Records provided below:
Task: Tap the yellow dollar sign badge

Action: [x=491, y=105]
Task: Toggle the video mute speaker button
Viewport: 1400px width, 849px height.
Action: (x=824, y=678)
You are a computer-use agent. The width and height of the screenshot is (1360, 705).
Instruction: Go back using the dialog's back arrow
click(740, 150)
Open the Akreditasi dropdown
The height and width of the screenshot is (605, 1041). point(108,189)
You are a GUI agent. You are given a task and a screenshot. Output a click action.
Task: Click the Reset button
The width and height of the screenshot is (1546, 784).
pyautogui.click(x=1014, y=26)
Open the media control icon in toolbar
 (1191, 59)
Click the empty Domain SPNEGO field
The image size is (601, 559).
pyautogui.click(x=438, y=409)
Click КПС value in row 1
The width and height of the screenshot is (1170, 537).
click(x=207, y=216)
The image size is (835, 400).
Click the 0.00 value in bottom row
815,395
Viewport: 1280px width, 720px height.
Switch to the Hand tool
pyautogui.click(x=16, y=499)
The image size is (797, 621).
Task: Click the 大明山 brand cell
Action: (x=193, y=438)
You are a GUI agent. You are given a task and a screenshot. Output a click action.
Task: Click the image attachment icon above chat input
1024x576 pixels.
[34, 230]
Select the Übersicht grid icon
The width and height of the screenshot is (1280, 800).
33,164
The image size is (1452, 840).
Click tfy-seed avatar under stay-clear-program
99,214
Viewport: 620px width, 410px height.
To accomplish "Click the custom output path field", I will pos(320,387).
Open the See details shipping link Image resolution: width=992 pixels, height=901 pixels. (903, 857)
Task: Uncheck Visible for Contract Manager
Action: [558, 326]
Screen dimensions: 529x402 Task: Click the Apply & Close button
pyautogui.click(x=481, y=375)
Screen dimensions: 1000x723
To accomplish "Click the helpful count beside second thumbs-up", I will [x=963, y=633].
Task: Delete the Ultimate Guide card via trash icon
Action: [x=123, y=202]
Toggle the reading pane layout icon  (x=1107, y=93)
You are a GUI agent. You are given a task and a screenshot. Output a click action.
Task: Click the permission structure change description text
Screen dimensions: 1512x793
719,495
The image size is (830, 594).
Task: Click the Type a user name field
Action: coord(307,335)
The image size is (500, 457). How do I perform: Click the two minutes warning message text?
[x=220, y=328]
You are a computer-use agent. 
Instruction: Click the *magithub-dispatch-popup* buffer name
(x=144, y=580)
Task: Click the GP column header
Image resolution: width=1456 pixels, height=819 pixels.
End of Records provided.
### [Your objective]
Look through the entries and return each line that has the word "Toggle" in it.

### [Reply]
Task: Toggle the video mute speaker button
Toggle the reading pane layout icon  (x=1107, y=93)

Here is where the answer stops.